▶ ASSIGNMENT
All that should be output is the block of lines below from the line with "Switch to the Matchups tab" to the line with "Task: Switch to the Colour Calibration tab", both included, exactly as written.

▶ THE DATA
---*---

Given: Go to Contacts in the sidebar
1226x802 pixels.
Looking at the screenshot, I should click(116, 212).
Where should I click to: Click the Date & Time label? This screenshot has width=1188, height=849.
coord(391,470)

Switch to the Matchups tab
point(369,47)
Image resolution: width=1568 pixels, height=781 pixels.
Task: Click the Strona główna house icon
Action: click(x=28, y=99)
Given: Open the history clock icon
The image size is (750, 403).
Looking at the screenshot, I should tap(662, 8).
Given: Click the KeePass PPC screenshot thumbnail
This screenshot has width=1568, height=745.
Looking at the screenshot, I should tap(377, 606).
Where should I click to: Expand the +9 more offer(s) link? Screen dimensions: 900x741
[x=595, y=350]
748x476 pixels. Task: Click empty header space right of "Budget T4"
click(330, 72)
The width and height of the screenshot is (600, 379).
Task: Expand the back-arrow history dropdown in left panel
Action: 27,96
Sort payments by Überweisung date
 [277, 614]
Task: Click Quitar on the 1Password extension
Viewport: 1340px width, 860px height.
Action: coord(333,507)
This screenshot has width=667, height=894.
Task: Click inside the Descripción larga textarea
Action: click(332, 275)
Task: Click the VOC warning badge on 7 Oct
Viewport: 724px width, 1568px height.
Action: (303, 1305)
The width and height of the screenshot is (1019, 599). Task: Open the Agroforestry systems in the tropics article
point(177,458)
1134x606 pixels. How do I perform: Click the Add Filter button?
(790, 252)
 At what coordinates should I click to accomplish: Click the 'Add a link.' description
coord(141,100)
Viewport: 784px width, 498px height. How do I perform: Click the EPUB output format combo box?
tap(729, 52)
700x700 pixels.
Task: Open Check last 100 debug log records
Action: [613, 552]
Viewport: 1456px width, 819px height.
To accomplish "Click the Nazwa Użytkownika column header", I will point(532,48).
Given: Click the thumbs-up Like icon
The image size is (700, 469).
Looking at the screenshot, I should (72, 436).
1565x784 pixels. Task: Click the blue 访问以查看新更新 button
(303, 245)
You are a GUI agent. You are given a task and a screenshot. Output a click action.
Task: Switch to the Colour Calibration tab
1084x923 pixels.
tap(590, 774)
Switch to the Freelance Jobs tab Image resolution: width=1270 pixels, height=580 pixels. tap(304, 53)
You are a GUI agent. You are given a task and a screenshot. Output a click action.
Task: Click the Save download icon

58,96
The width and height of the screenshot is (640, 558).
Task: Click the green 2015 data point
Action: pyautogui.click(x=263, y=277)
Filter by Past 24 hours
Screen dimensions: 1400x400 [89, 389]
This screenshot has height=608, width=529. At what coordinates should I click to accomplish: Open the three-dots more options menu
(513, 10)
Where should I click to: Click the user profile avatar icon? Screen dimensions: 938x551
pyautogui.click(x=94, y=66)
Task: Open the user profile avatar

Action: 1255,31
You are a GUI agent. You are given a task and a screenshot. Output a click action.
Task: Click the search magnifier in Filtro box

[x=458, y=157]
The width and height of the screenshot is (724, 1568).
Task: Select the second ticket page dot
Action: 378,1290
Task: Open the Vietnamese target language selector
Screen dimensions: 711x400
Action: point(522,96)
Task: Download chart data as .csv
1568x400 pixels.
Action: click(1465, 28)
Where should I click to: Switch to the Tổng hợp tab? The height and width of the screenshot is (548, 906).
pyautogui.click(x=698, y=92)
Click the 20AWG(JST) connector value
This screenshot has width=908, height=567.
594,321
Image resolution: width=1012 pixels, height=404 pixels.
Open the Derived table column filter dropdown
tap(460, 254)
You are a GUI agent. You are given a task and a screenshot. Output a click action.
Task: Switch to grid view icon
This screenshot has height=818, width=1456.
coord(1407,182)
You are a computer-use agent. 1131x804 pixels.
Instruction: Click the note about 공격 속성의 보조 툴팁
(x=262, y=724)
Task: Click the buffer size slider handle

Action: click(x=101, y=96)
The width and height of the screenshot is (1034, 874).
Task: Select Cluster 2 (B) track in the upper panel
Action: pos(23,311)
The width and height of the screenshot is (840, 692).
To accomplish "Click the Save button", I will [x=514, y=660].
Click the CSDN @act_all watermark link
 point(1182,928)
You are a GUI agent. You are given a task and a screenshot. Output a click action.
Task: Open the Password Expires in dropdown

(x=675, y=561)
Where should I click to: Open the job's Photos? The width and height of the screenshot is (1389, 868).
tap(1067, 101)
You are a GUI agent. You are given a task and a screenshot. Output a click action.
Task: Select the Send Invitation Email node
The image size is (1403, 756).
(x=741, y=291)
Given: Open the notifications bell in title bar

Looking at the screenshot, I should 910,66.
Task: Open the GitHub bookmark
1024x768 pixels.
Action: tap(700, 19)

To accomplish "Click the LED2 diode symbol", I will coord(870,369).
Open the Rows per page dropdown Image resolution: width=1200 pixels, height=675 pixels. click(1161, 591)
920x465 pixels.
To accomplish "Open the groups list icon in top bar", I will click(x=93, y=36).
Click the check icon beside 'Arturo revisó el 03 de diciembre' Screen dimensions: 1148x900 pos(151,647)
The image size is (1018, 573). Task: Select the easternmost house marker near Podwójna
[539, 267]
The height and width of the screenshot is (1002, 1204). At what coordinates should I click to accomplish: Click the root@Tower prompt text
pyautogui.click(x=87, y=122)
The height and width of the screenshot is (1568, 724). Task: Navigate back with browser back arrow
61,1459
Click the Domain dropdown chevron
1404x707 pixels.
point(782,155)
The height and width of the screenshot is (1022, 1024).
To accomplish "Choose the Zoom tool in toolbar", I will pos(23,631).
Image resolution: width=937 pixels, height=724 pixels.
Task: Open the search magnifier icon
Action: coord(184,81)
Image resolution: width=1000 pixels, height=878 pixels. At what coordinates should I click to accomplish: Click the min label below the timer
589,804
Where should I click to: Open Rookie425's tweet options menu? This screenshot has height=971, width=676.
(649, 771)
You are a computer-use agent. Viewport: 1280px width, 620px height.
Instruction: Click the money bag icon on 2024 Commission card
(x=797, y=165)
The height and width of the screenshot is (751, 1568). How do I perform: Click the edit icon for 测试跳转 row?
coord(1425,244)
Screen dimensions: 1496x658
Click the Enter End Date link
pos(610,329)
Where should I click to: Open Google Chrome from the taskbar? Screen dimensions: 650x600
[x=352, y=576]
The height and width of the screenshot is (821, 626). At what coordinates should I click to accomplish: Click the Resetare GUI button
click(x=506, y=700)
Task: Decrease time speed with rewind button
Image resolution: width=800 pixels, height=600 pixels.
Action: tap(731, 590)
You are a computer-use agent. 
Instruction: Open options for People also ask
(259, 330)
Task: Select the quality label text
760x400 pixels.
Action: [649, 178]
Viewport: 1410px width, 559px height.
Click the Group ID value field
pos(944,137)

---*---

▶ SOLUTION TO THE PROBLEM
Switch to the Matchups tab
point(369,47)
Image resolution: width=1568 pixels, height=781 pixels.
Task: Click the Strona główna house icon
Action: click(x=28, y=99)
Given: Open the history clock icon
The image size is (750, 403).
Looking at the screenshot, I should tap(662, 8).
Given: Click the KeePass PPC screenshot thumbnail
This screenshot has width=1568, height=745.
Looking at the screenshot, I should tap(377, 606).
Where should I click to: Expand the +9 more offer(s) link? Screen dimensions: 900x741
[x=595, y=350]
748x476 pixels. Task: Click empty header space right of "Budget T4"
click(330, 72)
The width and height of the screenshot is (600, 379).
Task: Expand the back-arrow history dropdown in left panel
Action: 27,96
Sort payments by Überweisung date
 [277, 614]
Task: Click Quitar on the 1Password extension
Viewport: 1340px width, 860px height.
Action: coord(333,507)
This screenshot has width=667, height=894.
Task: Click inside the Descripción larga textarea
Action: click(332, 275)
Task: Click the VOC warning badge on 7 Oct
Viewport: 724px width, 1568px height.
Action: (303, 1305)
The width and height of the screenshot is (1019, 599). Task: Open the Agroforestry systems in the tropics article
point(177,458)
1134x606 pixels. How do I perform: Click the Add Filter button?
(790, 252)
 At what coordinates should I click to accomplish: Click the 'Add a link.' description
coord(141,100)
Viewport: 784px width, 498px height. How do I perform: Click the EPUB output format combo box?
tap(729, 52)
700x700 pixels.
Task: Open Check last 100 debug log records
Action: [613, 552]
Viewport: 1456px width, 819px height.
To accomplish "Click the Nazwa Użytkownika column header", I will point(532,48).
Given: Click the thumbs-up Like icon
The image size is (700, 469).
Looking at the screenshot, I should (72, 436).
1565x784 pixels. Task: Click the blue 访问以查看新更新 button
(303, 245)
You are a GUI agent. You are given a task and a screenshot. Output a click action.
Task: Switch to the Colour Calibration tab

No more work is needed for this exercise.